Looking at the entering class at Gould’s Academy - Bartlett, 77% of incoming undergraduates borrow in year one, with a typical loan of $6,826 per student, private and federal loans combined.
On the federal side, the average loan is $6,826. This reaches or tops the $5,500 first-year federal borrowing cap for a typical dependent student. Remember the all-undergraduate figures below leave out private loans, so they will look lower than this private-plus-federal freshman amount.
For undergraduates overall at Gould’s Academy - Bartlett, 53% use federal student loans to help pay for their education, averaging $6,810 a year. That is 0.2% below the first-year federal average of $6,826.
Borrowing the same amount each year would add up to roughly $13,620 in two years and roughly $27,240 after four. This projection keeps yearly federal borrowing flat and excludes private and Parent PLUS loans.
| Undergraduate federal borrowing | Value |
|---|---|
| Share using federal loans | 53% |
| Average federal loan per year | $6,810 |
| Undergraduates with a federal loan | 146 |
| Total federal loans (one year) | $994,286 |
Graduating and withdrawing students at Gould’s Academy - Bartlett carry a median federal debt of $7,767 in federal borrowing.

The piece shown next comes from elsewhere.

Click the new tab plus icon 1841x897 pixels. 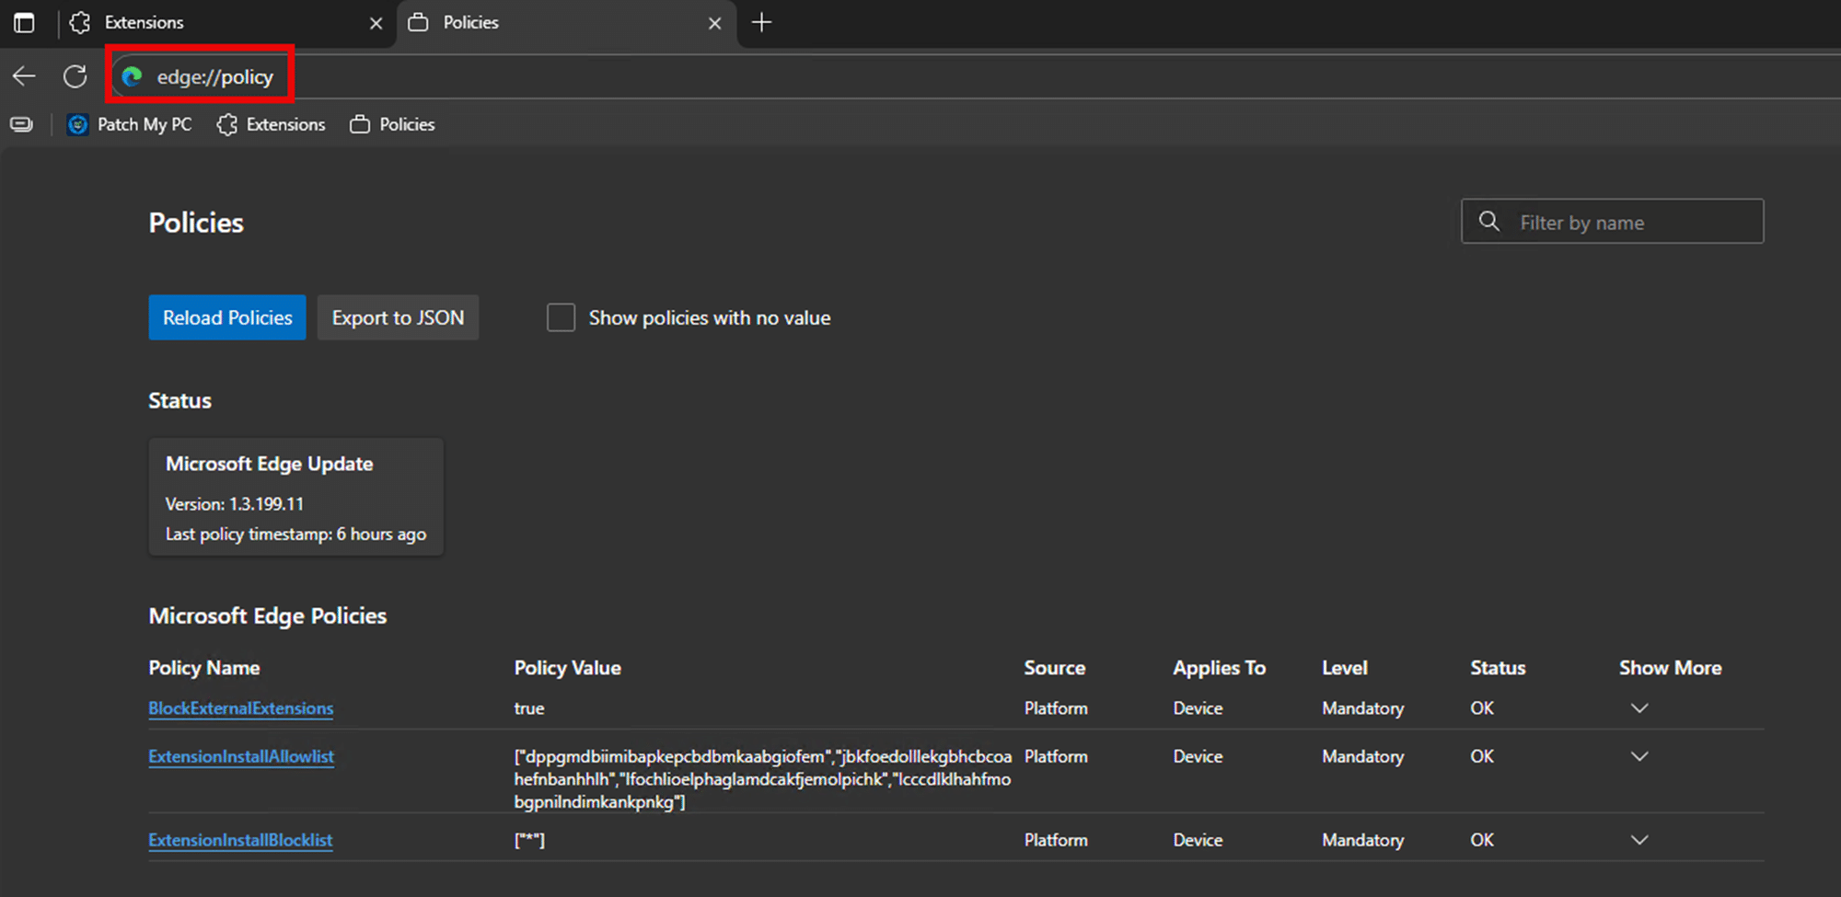pos(761,23)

| Borrower group | Median federal debt |
|---|---|
| All federal borrowers | $7,767 |
| Students who completed (graduates) | $7,767 |
| Students who withdrew | $3,476 |
Debt carried by students who withdrew is a key risk signal — these borrowers owe money without having earned the credential.

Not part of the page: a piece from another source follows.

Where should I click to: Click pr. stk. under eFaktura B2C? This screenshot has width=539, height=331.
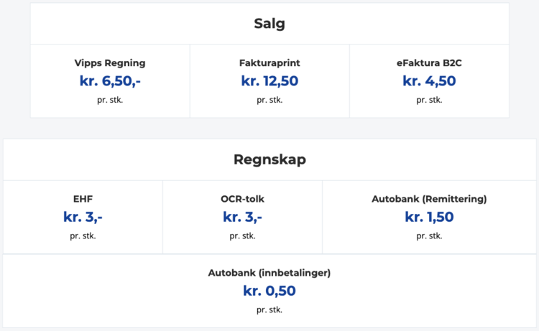(429, 100)

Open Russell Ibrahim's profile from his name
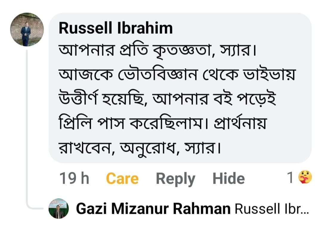tap(116, 28)
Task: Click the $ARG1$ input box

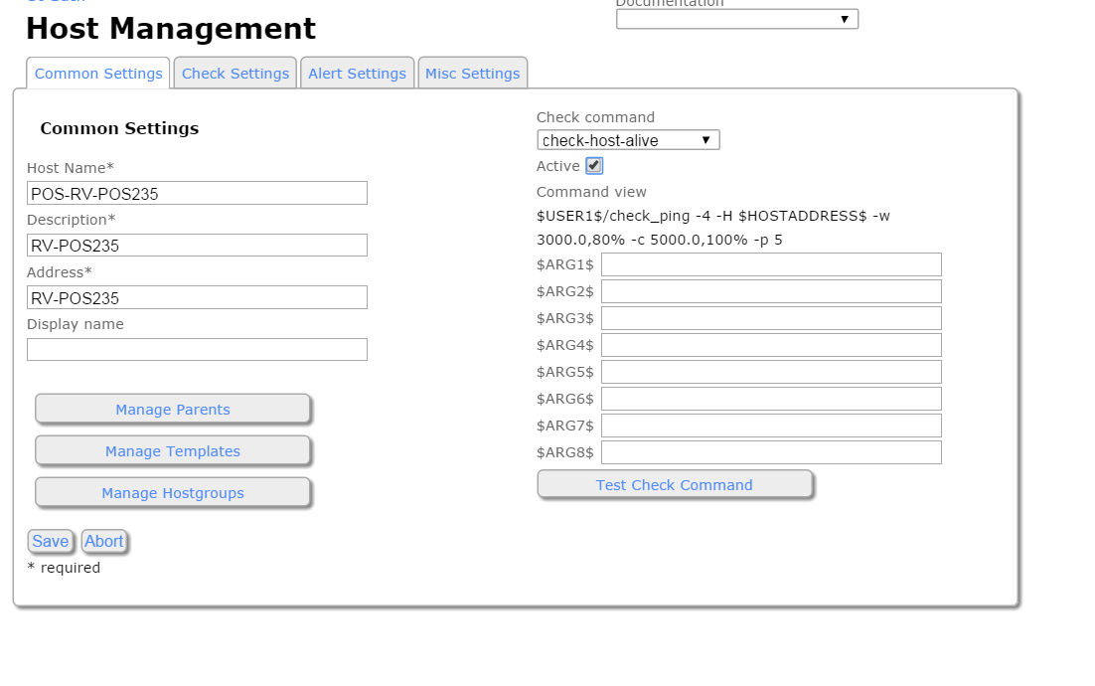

Half of all borrowers fall between the 25th and 75th percentiles shown below for Gould’s Academy - Bartlett.
| Percentile | Cumulative Federal Debt |
|---|---|
| 10th percentile (lowest-debt students) | $4,303 |
| 25th percentile | $4,584 |
| 75th percentile | $9,500 |
| 90th percentile (highest-debt students) | $10,269 |
The gap between the 10th and 90th percentile is the clearest single measure of how widely borrowing varies at Gould’s Academy - Bartlett.

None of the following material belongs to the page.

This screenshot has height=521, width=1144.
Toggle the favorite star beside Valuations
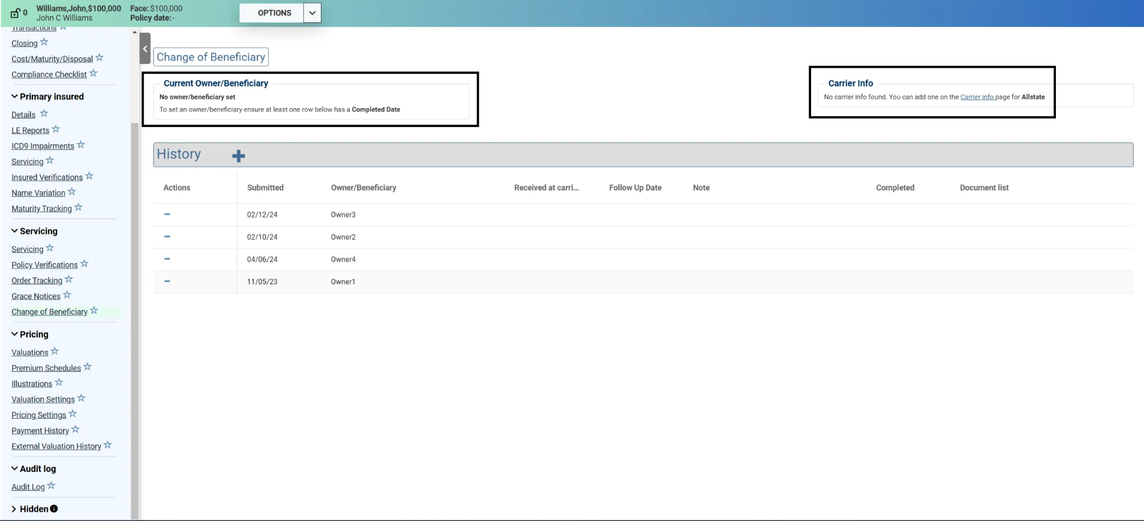click(x=55, y=352)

The figures above count only the students own federal loans. Adding PLUS loans (borrowed by parents or graduate students) gives a fuller picture of total borrowing at Gould’s Academy - Bartlett.
| Group | Borrowers | Median debt incl. PLUS |
|---|---|---|
| All borrowers | 87 | $7,342 |
The indicators below describe what the typical debt costs to pay back at Gould’s Academy - Bartlett.
Median debt differs by income tier, first-generation status, and whether the student is financially dependent.
Median Debt by Income Bracket
| Income tier | Median federal debt |
|---|---|
| Low income | $7,767 |
| Middle income | $7,677 |
| High income | $7,917 |
First-Generation Comparison
| Cohort | Median federal debt |
|---|---|
| First-generation students | $7,767 |
| Continuing-generation students | $7,767 |
Dependency-Status Comparison
| Cohort | Median federal debt |
|---|---|
| Dependent students | $5,500 |
| Independent students | $7,767 |
These pre-calculated indicators summarize the borrowing gaps between cohorts at Gould’s Academy - Bartlett.
Subsidized and Unsubsidized Loans
With an unsubsidized loan, interest starts adding up the day the loan is disbursed, including during school. Subsidized loans, by contrast, do not accrue interest while you are enrolled at least half-time, which makes them the less expensive option when you qualify.
Did You Know?
Unlike most other debt, federal student loans generally survive bankruptcy — and unpaid balances can lead to wage garnishment — so borrow only what you truly need.
References
More about our data sources and methodologies.